I’m seeing the term “targeted linear TV” crop up more and more (as in this Business Insider article about a Credit Suisse report on TV advertising’s evolution) to describe what has been variously called “audience-based,” “index-based,” “advanced,” or “data-driven” buying. Or even, perish the thought, “programmatic” — a term I’ve already pleaded with the industry not to use

I write for a living, so words matter to me. In fact, a big part of my job is translating the hyped-up words that tech companies use into language that explains what the product, service, or tool really does. This is important because using words that connote or imply that a product/service/tool does something that it doesn’t do only leads to confusion, disappointment, and distrust.

“Targeted” TV does exist; it’s also known as “addressable” TV, where different commercials are delivered to different households, set-top boxes, or devices based on data specific to that viewer, a trend I’ve written about for over three years. Cablevision, DirecTV, Dish Network, Hulu, Sky Television, et al. deliver this truly “targeted” TV today. But this has somewhat plateaued as other multichannel video programming distributors (MVPDs) hold back on the infrastructure upgrades needed and programmers shy away from collaborating with MVPDs to open their inventory to dynamic ad insertion.

But what the Credit Suisse report and the industry increasingly calls “targeted” linear is not this — and in fact is so different that using the term “targeted” is misleading.

Why do I object to the term “targeted” so strongly? Because in linear TV, buyers are still buying spots in pods in programs. As long as they do that, they will always get a lot of “nontargeted” viewers — probably the majority of the people who see the ad. What is “targeted” about that amount of waste?

What this type of “audience-based” or “data-driven” buying does do is allow the advertiser to be more selective about the dayparts, networks, and programs that their ads run in by applying the explosion of data available today through more powerful analytic platforms. As a result, a higher percentage of the viewers are in the advertiser’s strategic target group (e.g., minivan prospects) than if it just bought “women ages 25 to 54.” In the end, the advertiser reaches more of its best prospects, and that is a good thing.

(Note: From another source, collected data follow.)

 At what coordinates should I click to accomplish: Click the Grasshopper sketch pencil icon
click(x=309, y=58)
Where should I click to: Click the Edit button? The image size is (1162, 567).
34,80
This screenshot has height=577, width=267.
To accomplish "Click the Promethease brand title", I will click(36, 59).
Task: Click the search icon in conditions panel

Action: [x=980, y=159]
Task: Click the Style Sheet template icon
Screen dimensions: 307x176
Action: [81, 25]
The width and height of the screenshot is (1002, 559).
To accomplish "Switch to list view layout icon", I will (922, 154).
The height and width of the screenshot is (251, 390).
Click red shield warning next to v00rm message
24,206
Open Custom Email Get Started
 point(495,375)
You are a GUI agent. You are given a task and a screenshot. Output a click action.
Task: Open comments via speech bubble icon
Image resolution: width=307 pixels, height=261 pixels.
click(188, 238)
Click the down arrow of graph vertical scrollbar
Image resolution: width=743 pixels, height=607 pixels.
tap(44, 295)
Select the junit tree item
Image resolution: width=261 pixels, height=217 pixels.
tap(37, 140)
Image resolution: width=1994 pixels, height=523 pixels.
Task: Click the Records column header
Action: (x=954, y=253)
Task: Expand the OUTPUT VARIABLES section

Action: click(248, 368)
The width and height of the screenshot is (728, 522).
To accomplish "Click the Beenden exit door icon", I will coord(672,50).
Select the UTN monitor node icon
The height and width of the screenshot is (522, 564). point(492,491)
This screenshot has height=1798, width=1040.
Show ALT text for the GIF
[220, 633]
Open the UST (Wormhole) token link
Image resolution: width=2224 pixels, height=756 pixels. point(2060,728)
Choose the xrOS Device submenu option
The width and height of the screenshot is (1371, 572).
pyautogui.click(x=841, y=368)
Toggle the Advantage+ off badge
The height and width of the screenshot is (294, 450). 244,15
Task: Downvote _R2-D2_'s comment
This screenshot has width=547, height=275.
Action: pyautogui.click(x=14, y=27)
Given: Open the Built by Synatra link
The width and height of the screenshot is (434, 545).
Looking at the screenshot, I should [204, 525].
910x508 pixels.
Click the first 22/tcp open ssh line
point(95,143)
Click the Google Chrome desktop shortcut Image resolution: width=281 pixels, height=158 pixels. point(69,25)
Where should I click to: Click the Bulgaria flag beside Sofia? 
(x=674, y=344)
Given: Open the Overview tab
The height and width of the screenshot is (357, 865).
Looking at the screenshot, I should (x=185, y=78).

But, quite frankly, this is conceptually identical to what media planners have always done by using data sources like MRI and Simmons to understand the audience composition of an ad placement. Granted, this type of buying does bring two significant changes: 1) the scale of the data used — from research survey panels numbering in the tens of thousands to data from tens of millions of set-top boxes and 2) programmers’ growing willingness to guarantee delivery against these new audience definitions, not just age/gender metrics.

Updating decades-old planning and buying processes to take advantage of bigger data sets is a great advance. Retiring Excel in favor of more sophisticated analytic platforms and cloud applications that can churn out a TV schedule in minutes rather than weeks is an even bigger advance. And the shift from thinking only in terms of age/gender to more tightly defining to whom the ad is truly relevant is a step toward a future where more and more TV ads are addressable.

But for now, please, don’t call it targeted!